Manafort resigned as Trump campaign chairman in August 2016 over controversy surrounding his links to Russia. He was jailed last month and is currently awaiting trial on charges of money laundering, tax fraud, failure to register as a foreign agent and obstruction of justice.
The book also takes the reader behind the scenes of the moment when Spicer attacked the press for downplaying the size of Trump’s inauguration day crowd. In a press briefing on his first day on the job, Spicer dismissed photographs that showed Barack Obama’s inauguration crowd as having been much bigger than Trump’s.
“This was the largest audience to ever witness an inauguration – period – both in person and around the globe,” Spicer had said at the time. In the book, he stands by this assertion arguing that there was an enormous international online streaming audience.
However, the book reveals that the president was not best pleased with his performanace at the press briefing.
"I went back to my office, expecting an ‘attaboy’ from the president; instead Reince was waiting for me and said the president wasn’t happy at all with how I had performed", he wrote. "He didn’t like my not taking questions. He thought I was hung up on the wrong issues. He wanted to know why I hadn’t run my statement by him. Minutes later, the president himself called, and he was not pleased. And I started to wonder if my first day would be my last... I had made a bad first impression, and looking back, that was the beginning of the end."
Describing his thoughts on Trump, Spicer writes in the book: “I don’t think we will ever again see a candidate like Donald Trump.
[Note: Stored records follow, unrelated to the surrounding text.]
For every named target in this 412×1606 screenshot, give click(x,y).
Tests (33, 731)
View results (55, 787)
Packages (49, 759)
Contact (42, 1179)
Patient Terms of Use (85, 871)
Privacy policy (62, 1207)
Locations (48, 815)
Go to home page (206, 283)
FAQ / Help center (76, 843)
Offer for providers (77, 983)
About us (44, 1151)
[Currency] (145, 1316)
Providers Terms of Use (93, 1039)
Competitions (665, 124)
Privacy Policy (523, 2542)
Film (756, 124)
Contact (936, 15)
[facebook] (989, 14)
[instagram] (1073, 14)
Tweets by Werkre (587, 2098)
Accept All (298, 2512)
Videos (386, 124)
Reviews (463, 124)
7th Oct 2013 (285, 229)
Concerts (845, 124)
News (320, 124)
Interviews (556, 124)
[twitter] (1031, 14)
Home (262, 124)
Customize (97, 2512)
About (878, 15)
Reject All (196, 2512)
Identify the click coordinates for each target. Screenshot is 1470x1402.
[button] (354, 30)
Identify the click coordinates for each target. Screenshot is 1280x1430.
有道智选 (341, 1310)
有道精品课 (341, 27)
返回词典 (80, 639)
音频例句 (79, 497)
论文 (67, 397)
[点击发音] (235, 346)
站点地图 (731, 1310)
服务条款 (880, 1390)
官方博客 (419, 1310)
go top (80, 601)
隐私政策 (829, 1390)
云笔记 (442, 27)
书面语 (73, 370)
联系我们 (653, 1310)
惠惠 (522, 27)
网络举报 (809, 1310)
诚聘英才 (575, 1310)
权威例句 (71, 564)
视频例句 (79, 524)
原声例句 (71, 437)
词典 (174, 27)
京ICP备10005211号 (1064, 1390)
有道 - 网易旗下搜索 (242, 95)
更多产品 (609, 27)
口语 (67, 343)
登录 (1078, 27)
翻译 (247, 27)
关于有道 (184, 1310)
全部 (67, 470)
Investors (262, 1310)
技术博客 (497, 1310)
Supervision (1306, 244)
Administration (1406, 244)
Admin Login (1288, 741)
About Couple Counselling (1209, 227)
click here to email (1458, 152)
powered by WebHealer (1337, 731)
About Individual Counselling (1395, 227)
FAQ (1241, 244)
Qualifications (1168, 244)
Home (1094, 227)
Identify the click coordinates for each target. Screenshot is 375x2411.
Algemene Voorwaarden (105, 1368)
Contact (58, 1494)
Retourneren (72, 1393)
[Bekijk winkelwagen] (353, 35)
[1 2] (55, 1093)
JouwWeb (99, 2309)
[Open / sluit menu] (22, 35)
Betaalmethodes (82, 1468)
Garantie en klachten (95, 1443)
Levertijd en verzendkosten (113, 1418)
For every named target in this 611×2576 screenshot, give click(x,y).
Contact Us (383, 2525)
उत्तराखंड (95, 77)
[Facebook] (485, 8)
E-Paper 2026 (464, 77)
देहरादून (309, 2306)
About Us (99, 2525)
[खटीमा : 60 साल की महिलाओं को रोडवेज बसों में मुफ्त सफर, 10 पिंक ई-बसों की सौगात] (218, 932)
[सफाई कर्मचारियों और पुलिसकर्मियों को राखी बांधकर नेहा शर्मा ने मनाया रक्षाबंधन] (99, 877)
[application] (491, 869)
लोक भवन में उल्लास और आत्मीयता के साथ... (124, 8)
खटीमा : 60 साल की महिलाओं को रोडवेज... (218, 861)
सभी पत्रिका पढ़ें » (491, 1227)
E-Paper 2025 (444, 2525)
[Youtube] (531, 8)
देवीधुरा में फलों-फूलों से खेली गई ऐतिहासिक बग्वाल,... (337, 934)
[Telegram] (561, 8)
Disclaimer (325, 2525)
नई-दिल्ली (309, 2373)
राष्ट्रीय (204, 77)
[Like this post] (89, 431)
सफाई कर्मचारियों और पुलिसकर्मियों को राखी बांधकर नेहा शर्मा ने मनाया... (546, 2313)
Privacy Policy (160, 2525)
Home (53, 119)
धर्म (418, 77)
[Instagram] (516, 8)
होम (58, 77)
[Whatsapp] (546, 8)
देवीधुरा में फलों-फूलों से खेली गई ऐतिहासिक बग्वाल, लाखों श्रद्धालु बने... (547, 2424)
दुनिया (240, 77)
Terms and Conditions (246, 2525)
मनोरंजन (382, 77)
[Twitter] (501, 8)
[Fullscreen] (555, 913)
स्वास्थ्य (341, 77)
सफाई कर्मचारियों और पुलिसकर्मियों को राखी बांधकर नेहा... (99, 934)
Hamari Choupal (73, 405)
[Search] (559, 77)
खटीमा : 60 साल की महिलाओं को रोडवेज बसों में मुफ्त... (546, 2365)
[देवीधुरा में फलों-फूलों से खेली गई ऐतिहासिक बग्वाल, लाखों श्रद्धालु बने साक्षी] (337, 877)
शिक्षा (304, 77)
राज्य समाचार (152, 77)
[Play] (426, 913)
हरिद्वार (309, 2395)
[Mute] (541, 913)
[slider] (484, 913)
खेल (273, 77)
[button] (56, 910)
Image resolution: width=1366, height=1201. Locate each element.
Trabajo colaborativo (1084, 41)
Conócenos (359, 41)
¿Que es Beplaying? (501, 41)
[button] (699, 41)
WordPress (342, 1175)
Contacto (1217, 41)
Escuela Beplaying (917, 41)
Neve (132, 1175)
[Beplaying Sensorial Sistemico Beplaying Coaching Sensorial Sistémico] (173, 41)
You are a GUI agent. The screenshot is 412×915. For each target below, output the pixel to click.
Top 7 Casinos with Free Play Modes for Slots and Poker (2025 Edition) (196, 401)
His high-wire act is one that few could ever follow. He is a unicorn, riding a unicorn over a rainbow. His verbal bluntness involves risks that few candidates would dare take. His ability to pivot from a seemingly career-ending moment to a furious assault on his opponents is a talent few politicians can muster.”
Spicer left the White House after six months in the job when Trump brought in Anthony Scaramucci as communications director, a role the latter would occupy for only 10 days before being fired.